Adam Rittenberg, ESPN Senior Writer 11y

Big Ten ADs like 'national' bowl lineup

CHICAGO -- The Big Ten hasn't officially announced its bowl lineup for 2014 and beyond, but the pieces are starting to take shape.

Here's what we know so far:

  • The Big Ten champion will be in the Rose Bowl unless the Rose Bowl is a national semifinal and a Big Ten team doesn't qualify for the Playoff or isn't placed in Pasadena. The Big Ten champion will appear in another major bowl (Fiesta, Sugar, Cotton or Chick-fil-A Peach) in years it's not at the Rose.

  • The Big Ten will make at least three appearances in the Orange Bowl during the next 12-year cycle. The ACC champion will face a Big Ten team, an SEC team or Notre Dame -- the highest-ranked squad of the three -- in years where it's not part of the Playoff.

  • The Capital One and Outback bowls are expected to remain part of the Big Ten's rotation. Colleague Heather Dinich recently reported that the ACC could take the Big Ten's spot in the Capital One Bowl in years where the Big Ten has a team in the Orange.

  • As colleague Brett McMurphy reported Monday night, the Big Ten and ACC will share tie-ins with the Gator and Music City bowls during a six-year span. So the Big Ten will make three appearances in Jacksonville and three in Nashville -- to face SEC opponents -- between 2014-19.

  • Other bowls expected to remain in the Big Ten's rotation include Buffalo Wild Wings in Arizona, Heart of Dallas in Dallas and Little Caesars Pizza in Detroit.

  • Likely additions to the lineup include the Pinstripe Bowl in New York and the Holiday Bowl in San Diego. Wisconsin athletic director Barry Alvarez said Tuesday that "everybody's in favor" of the Pinstripe Bowl and "all of us are very positive about the Holiday Bowl." Another bowl that could enter the mix is Kraft Fight Hunger in San Francisco. The Big Ten would face the ACC in the Pinstripe and the Pac-12 in the Holiday, although one or both bowls could be rotations like the Gator and Music City.

  • I've been told the Meineke Car Care Bowl of Texas won't be part of the next Big Ten lineup.

Got all that?

There are quite a few tweaks, a lot more flexibility and a lot more variety than the Big Ten's current lineup, which expires after the 2013 season. The league's athletic directors welcome the changes.

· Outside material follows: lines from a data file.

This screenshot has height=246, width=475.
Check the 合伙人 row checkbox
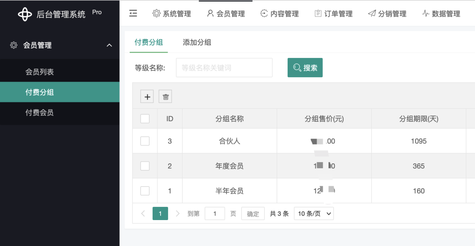pos(145,141)
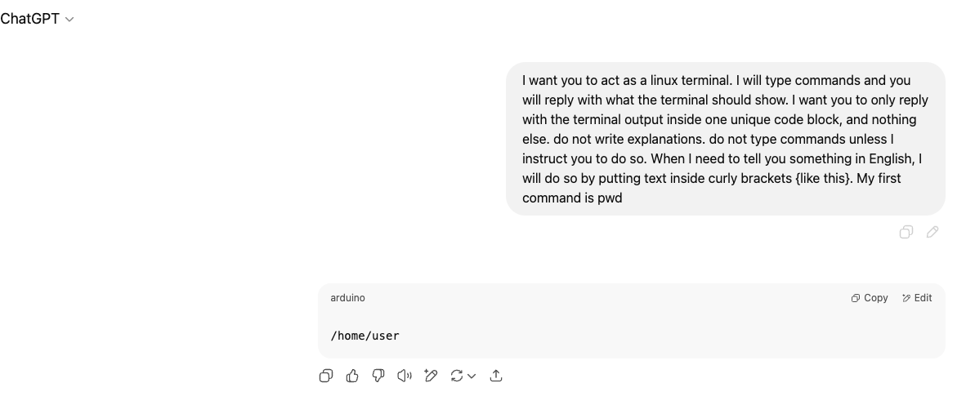Image resolution: width=975 pixels, height=405 pixels.
Task: Click the word pwd in the prompt
Action: (x=610, y=198)
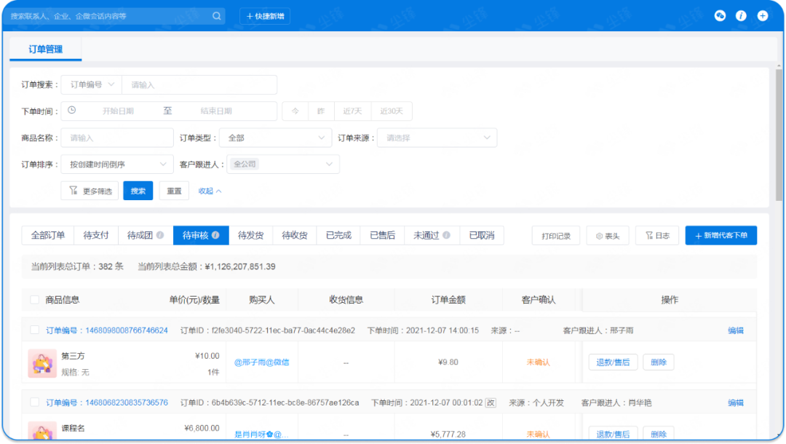This screenshot has width=786, height=444.
Task: Open the 订单来源 dropdown
Action: [x=437, y=138]
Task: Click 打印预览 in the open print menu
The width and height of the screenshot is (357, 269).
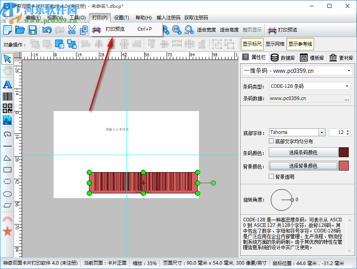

"We want to be national," Alvarez said. "We want to play at least two in Florida, we want to play in the desert, in Texas, in California, also New York and some place on the East Coast is an option. We want to spread our brand nationally."

There's also a stronger emphasis on creating more attractive matchups down the line and preventing teams and their fan bases from going to the same city or state year after year -- unless it's the Rose Bowl.

"The numbers don't lie," Michigan athletic director Dave Brandon said. "There's fan fatigue if you're going to the same area year after year. There just is. For many of our student-athletes, they would probably tell you the same thing. So one of the guiding principles that I support is the notion that we're going to try to move programs around and give you a chance to see other bowls, interact with other bowl committees, visit other venues, play other teams. To me, that's a healthy thing.

"We'd like to go to Pasadena every year, that's OK with us, but beyond that, the idea we can move around, go West, go East, go South, to me, is a good model and one that makes a lot of sense."

Brandon said an expanded bowl landscape helps the Big Ten recruit nationally and reach out to its alumni bases in all areas of the country.

The current lineup is very Florida heavy and very SEC/Big 12 heavy. The next lineup won't be.

"I like to play all the conferences," Alvarez said. "I don't necessarily want to play all SEC or all Pac-12. I'd like to have a mixture of all of them."